Forty-three consecutive neonates (20 male, mean gestational age 236.0±26.8 days; mean 1-min Apgar score 7.5±2.0) were included in a monocentric prospective observational analysis. Patients were grouped according to gestational age (n=15 full-term, n=28 pre-term defined as <33 weeks). Ten healthy adult volunteers were assessed also. Flow-cytometric assessment of HLA-DR expression was performed in subsets of peripheral blood myeloid and plasmacytoid DCs (MDC and PDC) and monocytes (CD14brightCD16negative/CD14positiveCD16positive/CD14dimCD16positive).

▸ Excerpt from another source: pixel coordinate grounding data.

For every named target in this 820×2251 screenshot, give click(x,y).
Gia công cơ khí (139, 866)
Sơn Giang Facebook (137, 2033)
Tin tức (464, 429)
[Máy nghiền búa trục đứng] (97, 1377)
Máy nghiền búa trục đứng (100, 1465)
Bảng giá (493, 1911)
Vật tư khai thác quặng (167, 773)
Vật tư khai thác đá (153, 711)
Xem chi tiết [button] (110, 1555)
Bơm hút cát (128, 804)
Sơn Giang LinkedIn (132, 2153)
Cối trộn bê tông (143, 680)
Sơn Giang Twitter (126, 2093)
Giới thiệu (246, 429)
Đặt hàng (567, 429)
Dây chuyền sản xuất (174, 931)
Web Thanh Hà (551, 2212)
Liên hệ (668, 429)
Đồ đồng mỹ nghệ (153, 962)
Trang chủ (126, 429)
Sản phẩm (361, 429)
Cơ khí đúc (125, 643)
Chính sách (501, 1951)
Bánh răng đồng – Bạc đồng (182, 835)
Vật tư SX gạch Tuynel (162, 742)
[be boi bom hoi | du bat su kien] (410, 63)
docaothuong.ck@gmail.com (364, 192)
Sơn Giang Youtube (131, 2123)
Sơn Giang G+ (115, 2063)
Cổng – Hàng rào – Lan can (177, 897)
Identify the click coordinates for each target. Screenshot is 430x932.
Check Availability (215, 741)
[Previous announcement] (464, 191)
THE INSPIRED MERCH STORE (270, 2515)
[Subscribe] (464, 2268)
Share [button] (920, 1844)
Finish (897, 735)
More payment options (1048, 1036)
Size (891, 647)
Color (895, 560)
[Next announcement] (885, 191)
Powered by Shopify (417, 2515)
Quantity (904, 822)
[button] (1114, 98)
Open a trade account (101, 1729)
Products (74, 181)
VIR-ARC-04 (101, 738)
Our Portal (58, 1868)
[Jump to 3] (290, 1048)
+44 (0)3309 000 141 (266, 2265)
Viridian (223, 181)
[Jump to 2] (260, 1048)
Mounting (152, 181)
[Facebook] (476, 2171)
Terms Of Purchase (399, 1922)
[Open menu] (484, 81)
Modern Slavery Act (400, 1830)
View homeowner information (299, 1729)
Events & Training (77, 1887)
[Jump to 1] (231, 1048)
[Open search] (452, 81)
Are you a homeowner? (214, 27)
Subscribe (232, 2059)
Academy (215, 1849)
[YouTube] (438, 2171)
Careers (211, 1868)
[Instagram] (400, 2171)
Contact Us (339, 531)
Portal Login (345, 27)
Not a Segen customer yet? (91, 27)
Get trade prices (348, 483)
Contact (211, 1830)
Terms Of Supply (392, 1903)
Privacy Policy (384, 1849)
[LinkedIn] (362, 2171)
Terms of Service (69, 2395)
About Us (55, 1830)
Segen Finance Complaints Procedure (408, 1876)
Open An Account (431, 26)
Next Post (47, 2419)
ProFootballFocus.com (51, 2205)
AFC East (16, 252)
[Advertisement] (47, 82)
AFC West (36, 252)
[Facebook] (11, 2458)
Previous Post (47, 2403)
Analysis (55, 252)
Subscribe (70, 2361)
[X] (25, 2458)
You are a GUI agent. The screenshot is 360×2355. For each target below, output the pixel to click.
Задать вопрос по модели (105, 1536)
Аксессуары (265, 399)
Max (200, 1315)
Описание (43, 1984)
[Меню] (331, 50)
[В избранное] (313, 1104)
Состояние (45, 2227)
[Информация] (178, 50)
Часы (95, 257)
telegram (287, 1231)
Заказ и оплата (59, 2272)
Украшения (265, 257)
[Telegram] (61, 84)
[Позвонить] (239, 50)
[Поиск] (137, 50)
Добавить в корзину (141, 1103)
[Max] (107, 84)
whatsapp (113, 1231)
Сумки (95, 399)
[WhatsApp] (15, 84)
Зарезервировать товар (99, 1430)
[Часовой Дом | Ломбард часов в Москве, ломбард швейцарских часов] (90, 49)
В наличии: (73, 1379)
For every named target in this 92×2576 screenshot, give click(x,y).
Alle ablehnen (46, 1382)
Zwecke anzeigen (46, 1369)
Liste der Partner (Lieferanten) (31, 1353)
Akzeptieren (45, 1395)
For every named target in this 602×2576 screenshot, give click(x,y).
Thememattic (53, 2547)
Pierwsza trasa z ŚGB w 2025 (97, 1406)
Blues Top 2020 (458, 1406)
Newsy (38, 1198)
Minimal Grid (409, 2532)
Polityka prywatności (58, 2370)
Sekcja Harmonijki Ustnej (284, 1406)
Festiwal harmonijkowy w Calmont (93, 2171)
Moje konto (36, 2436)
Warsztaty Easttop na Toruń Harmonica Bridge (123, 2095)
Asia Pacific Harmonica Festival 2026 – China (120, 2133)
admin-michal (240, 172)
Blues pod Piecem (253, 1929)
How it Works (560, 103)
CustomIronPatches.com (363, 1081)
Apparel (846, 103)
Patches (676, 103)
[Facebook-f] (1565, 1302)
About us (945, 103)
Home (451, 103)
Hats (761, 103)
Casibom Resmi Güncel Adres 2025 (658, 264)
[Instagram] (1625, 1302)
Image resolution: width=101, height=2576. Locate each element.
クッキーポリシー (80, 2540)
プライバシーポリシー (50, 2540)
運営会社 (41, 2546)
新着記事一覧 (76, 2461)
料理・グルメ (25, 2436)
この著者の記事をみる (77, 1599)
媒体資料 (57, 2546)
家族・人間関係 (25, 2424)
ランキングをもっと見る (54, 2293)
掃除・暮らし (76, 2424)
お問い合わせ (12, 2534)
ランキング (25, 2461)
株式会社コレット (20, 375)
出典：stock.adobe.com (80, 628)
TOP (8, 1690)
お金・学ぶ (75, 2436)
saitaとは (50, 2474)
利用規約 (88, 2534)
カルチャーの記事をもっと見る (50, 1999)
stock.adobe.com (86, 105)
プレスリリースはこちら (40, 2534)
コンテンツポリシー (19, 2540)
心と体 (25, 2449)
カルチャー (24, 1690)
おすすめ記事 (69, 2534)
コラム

Clinical and routine laboratory data were followed up.

RESULTS

At birth, leukocyte counts were increased in full-term neonates. Monocyte counts were significantly increased in neonates when compared with adults (all P<0.05). A significant numerical increase of CD14brightCD16negative and CD14positiveCD16positive monocytes was noted in pre-term and full-term neonates (all P<0.05), while HLA-DR expression in these subsets was significantly diminished (most pronounced in pre-term infants, P<0.0001). MDC and PDC HLA-DR expression was reduced also (all P<0.05). Clinical indices (e.g., pH, days on antibiotics/mechanical ventilation, fever/sepsis) were not found to correlate with immunological indices.

CONCLUSIONS

We observed a markedly diminished HLA-DR expression on monocyte and DC subsets in pre-term and full-term neonates, which may contribute to impaired antimicrobial defence mechanisms in the early days of life.